The muscle is stimulated by autonomic fibers releasing either norepinephrine or ACh.2. An action potential spreads along the Sarcolemma.
3. Cytosolic Ca2+ levels increase, with calcium coming mostly from the interstitial space, but some from the SR.
4. Ca2+ binds to the calmodulin, a second messenger, causing its activation.
5. The activated calmodulin then activates myosin light-chain kinase.
6. The activated protein kinase phosphorylates the myosin head.
7. Phosphorylation allows cross bridges to form between myosin and actin.
8. The muscle contracts as Ca2+ is pumped out of the cell.
Note that in smooth muscle, calmodulin is serving a role similar to that of troponin in skeletal muscle in that it binds calcium. Once activated, calmodulin activates a myosin light-chain kinase that uses ATP to phosphorylate the myosin head, thus allowing the myosin head to attach to actin. The pumping of calcium out of the cell is a slow process partially explaining the delay in smooth muscle relaxation.

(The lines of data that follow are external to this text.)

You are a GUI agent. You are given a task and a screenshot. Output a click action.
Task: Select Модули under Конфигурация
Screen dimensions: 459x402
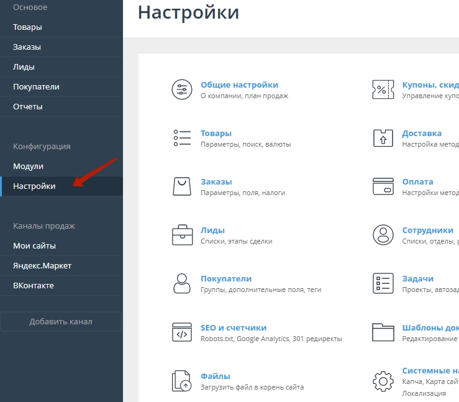[x=29, y=167]
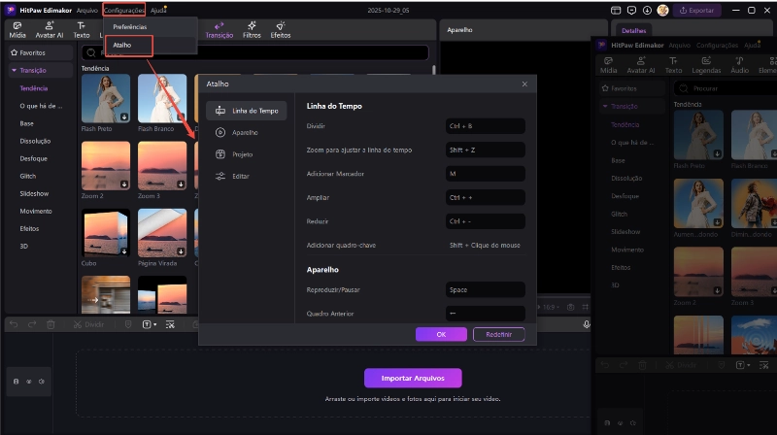Click Redefinir to reset shortcuts

[x=498, y=334]
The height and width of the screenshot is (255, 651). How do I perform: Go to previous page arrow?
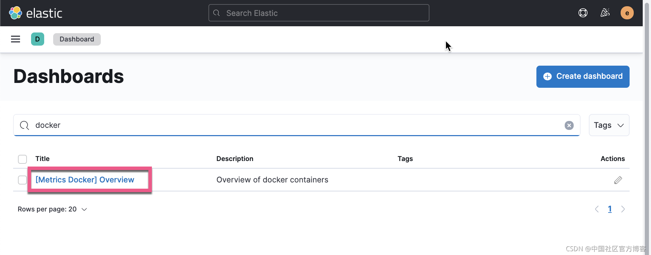597,209
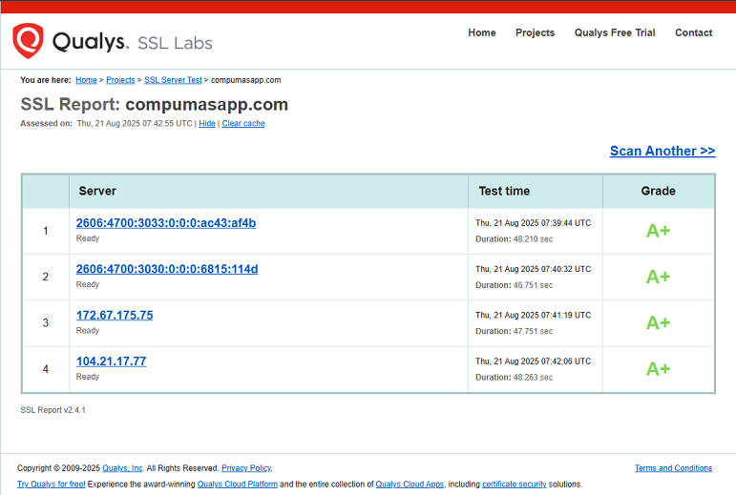Image resolution: width=736 pixels, height=495 pixels.
Task: Click the Home breadcrumb link
Action: [86, 80]
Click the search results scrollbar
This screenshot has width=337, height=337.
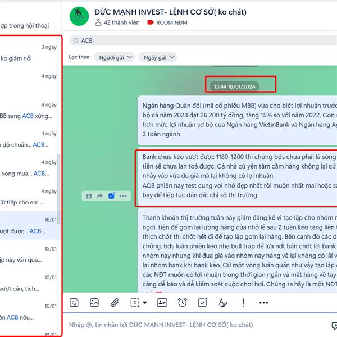coord(58,189)
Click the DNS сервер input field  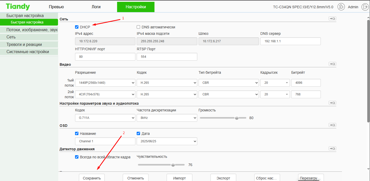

In addition to responding to the autonomic nervous system, smooth muscle can contract and relax in response to stretching; hormones; or changes in local factors, including pH, O2, CO2, temperature, and ion concentrations. For example, stretching of the bladder can cause contractions. Hence, the bladder can continue to function in an animal with a spinal cord injury. Epinephrine, released from the adrenal medulla during a stress response, can cause the bronchioles to dilate. For a comparison of skeletal, smooth, and cardiac muscle (discussed in Chapter 13), see Table 7.2.